Both GONE and SNeP work with text files in Plink ped/map format. Look in the repository if you want to see the not too exciting details of how we extract 10 000 markers and save them to Plink format together with their positions.

Running GONE

GONE source code and binaries are found in their GitHub repository, which we can clone or simply download from the web. As I’m running on Linux, we will use the binaries in the Linux subfolder. Before doing anything else, we will have to set the permissions for each of the binaries stored in the PROGRAMMES directory, with chmod u+x to make them executable.
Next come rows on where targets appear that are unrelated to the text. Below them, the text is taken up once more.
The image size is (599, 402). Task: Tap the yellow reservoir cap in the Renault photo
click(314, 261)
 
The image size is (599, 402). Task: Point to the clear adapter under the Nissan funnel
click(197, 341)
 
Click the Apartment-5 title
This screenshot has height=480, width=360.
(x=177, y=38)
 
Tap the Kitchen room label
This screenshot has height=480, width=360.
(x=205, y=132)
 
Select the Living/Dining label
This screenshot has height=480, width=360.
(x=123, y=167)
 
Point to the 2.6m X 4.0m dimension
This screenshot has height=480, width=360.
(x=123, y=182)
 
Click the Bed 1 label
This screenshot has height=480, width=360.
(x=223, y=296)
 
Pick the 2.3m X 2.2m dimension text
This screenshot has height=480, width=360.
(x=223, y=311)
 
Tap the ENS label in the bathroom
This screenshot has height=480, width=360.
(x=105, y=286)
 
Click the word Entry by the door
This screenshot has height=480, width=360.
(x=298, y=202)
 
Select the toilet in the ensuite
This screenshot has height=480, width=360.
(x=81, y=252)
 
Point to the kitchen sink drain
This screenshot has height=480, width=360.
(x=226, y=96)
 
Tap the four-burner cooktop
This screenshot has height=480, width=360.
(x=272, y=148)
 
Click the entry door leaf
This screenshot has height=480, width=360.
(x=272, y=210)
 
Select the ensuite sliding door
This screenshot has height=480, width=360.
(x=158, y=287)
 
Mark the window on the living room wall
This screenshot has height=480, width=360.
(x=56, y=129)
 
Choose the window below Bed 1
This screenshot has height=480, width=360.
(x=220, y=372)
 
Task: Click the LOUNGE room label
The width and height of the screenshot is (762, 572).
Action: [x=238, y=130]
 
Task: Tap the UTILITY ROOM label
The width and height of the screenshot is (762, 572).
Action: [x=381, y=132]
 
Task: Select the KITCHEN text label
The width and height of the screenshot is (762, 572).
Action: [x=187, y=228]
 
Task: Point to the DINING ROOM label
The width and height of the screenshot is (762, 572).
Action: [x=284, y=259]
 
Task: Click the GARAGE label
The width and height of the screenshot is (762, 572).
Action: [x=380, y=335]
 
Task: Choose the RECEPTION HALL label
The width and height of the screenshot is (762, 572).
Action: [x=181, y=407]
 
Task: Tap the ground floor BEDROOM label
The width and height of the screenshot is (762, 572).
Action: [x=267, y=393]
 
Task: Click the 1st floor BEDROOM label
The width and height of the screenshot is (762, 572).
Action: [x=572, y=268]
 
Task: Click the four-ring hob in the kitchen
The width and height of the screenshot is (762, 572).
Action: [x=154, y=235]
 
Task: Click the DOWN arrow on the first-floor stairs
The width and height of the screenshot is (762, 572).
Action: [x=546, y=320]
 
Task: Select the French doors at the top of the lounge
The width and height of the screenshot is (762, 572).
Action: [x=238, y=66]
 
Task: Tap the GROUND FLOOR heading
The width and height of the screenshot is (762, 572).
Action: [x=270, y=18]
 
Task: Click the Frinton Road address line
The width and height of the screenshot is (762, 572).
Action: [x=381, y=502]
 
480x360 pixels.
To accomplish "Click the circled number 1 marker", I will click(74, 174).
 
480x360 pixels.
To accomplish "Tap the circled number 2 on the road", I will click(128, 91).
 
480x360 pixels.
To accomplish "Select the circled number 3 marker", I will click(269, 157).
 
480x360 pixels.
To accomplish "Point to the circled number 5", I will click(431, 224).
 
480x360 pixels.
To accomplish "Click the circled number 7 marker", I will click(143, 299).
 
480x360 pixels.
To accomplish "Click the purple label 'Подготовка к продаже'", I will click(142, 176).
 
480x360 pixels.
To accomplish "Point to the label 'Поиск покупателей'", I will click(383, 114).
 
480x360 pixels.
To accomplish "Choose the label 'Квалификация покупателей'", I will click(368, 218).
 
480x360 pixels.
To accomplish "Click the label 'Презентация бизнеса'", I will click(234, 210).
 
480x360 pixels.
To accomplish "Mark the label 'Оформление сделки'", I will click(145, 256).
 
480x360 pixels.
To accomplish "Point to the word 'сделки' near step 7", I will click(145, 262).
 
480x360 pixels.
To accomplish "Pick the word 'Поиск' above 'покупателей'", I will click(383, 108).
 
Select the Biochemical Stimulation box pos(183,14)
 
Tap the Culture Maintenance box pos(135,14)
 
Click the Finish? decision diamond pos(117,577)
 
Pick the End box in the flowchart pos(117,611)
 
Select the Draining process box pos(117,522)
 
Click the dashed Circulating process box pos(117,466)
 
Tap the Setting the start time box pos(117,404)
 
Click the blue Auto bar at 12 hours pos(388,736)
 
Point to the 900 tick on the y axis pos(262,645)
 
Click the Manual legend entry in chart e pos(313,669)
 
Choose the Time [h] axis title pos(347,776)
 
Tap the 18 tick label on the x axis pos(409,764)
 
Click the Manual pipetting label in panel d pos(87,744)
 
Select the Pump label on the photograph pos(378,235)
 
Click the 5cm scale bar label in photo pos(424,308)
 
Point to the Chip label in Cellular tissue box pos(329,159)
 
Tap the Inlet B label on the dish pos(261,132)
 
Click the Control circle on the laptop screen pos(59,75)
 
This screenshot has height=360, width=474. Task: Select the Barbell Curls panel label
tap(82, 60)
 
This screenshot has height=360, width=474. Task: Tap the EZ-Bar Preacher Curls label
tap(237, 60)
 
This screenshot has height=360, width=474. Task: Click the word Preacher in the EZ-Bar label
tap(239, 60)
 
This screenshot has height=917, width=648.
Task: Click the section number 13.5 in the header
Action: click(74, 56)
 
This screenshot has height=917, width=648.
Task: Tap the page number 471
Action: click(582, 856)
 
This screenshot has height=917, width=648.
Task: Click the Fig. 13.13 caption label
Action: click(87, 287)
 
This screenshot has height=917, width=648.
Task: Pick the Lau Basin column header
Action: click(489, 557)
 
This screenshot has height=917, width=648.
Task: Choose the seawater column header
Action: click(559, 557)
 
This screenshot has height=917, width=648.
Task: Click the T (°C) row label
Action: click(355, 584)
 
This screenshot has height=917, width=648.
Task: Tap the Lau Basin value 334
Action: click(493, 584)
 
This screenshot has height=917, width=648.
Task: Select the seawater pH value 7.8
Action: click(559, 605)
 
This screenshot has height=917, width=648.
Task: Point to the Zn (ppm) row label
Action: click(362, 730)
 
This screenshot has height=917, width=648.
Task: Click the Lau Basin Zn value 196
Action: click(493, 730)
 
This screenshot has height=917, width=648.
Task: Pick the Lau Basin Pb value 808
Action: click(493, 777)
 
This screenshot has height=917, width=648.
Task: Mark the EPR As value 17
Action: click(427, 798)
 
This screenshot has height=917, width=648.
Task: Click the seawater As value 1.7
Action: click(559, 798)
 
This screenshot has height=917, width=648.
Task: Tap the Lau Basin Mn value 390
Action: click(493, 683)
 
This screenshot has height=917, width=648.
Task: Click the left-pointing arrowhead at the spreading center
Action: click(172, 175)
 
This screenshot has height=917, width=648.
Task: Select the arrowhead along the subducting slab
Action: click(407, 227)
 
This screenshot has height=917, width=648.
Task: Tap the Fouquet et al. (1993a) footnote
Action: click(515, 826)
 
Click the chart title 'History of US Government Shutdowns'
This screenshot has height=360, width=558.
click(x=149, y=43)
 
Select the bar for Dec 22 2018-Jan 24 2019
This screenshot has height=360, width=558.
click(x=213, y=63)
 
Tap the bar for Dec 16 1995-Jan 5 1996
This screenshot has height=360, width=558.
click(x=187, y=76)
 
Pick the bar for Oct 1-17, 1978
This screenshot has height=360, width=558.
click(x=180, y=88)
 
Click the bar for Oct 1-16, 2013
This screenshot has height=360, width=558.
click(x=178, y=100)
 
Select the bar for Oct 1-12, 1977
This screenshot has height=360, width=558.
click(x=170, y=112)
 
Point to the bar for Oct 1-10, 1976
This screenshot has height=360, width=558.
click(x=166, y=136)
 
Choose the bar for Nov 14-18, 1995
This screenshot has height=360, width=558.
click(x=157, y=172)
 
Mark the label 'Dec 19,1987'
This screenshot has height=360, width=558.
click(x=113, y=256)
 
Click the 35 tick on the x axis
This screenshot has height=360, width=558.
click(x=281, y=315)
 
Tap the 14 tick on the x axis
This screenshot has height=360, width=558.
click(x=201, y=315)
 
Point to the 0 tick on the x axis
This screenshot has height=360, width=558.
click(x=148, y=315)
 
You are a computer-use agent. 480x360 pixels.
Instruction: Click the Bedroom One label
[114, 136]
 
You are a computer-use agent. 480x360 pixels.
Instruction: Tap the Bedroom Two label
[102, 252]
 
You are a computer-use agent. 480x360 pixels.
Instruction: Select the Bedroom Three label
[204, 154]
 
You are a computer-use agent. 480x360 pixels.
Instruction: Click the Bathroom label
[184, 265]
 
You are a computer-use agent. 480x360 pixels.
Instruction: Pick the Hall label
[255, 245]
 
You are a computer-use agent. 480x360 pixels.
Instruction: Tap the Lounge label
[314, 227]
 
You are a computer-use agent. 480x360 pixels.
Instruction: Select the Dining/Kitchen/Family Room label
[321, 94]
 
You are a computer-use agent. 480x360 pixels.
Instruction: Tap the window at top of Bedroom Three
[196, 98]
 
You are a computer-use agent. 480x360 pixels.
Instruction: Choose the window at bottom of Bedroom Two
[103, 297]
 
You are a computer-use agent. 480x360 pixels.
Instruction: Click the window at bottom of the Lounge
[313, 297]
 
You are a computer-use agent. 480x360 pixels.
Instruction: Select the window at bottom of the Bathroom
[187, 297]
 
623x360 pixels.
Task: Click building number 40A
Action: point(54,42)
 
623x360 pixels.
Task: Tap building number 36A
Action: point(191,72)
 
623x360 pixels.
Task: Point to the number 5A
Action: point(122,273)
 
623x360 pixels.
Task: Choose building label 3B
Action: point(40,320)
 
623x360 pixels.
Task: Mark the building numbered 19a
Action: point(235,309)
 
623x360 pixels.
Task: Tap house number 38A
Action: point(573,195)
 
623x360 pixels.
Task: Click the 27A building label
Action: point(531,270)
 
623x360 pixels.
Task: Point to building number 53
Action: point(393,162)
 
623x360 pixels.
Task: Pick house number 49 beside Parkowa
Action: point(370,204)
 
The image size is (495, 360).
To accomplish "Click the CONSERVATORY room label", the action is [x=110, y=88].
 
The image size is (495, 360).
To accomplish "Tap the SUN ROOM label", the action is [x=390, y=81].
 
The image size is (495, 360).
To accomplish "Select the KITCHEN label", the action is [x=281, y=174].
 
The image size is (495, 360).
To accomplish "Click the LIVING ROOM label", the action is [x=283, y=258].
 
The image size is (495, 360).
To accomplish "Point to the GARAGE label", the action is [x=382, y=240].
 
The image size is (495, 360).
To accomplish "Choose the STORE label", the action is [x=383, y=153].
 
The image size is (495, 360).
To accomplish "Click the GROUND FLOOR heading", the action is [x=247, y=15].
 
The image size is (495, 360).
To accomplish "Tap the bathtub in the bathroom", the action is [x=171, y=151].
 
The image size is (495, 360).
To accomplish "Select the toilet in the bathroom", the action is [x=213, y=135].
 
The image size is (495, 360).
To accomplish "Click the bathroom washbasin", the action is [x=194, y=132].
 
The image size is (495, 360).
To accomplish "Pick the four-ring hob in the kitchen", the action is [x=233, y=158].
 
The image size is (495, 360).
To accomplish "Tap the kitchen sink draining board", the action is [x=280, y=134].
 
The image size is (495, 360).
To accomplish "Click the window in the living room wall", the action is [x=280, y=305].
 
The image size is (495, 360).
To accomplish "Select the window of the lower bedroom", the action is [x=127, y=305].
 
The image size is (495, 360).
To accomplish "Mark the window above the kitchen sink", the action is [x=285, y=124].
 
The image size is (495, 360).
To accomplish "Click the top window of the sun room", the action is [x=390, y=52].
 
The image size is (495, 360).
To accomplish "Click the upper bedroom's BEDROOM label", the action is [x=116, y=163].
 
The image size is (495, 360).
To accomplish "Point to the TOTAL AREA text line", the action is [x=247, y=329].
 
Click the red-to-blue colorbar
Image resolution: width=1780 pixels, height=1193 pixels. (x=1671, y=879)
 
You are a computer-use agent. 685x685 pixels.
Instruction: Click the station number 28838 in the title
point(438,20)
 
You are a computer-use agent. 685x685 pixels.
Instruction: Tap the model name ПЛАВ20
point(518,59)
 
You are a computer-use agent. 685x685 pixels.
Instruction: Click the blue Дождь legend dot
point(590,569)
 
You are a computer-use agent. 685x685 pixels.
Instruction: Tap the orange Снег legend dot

GONE consists of a set of binaries and a bash script that runs them in order. As the as the script assumes it’s always running from the directory where you put GONE and always writes the output files into the same directory, the easiest way to handle it is to duplicate the entire GONE directory for every run. This also duplicates the INPUT_PARAMETERS_FILE file that one would modify to change settings. Then, invoking GONE with default settings would be as simple as opening a terminal, moving to the working directory and running the script, feeding it the base name of the Plink file:

./script_GONE.sh pop_constant

Thus, we write a prep script like this that copies the entire folder, puts the data into it, and then runs GONE:

#!/bin/bash

## Gone needs all the content of the operating system-specific subfolder to be copied
## into a working directory to run from. Therefore we create the "gone" directory
## and copy in the Linux version of the software from the tools directory.

mkdir gone

cd gone

cp -r ../tools/GONE/Linux/* .

## Loop over all the cases and invoke the GONE runscript. Again, because GONE
## needs the data to be in the same directory, we copy the data files into the
## working directory.

for CASE in pop_constant pop_recent pop_ancient pop_migration pop_increase; do

  cp ../simulation/${CASE}.* .
  
  ./script_GONE.sh ${CASE}
  
done

GONE puts its output files (named with the prefixes Output_Ne_, Output_d2_ and OUTPUT_ followed by the base name of the input files) in the same directory. The most interesting is Output_Ne_ which contains the estimates and the all caps OUTPUT_ file that contains logging information about the run.

Estimates look like this:

Ne averages over 40 independent estimates.
Generation      Geometric_mean
1       1616.29
2       1616.29
3       1616.29
4       1616.29
5       1291.22
6       1221.75
7       1194.16
8       1157.95
...

And the log looks like this:

TOTAL NUMBER OF SNPs
10000


HARDY-WEINBERG DEVIATION
-0.009012       Hardy-Weinberg deviation (sample)
-0.003987       Hardy-Weinberg deviation (population)


CHROMOSOME 1
 NIND(real sample)=100
 NSNP=2000
 NSNP_calculations=2000
 NSNP_+2alleles=0
 NSNP_zeroes=0
 NSNP_monomorphic=0
 NIND_corrected=100.000000
 freq_MAF=0.005000
 F_dev_HW (sample)=-0.009017
 F_dev_HW (pop)=-0.003992
 Genetic distances available in map file
...

I will now discuss a couple of issues I ran into. Note, this should not be construed as any kind of criticism of the programs or their authors. Everyone is responsible for their own inability to properly read manuals; I just leave them here in case they are helpful to someone else.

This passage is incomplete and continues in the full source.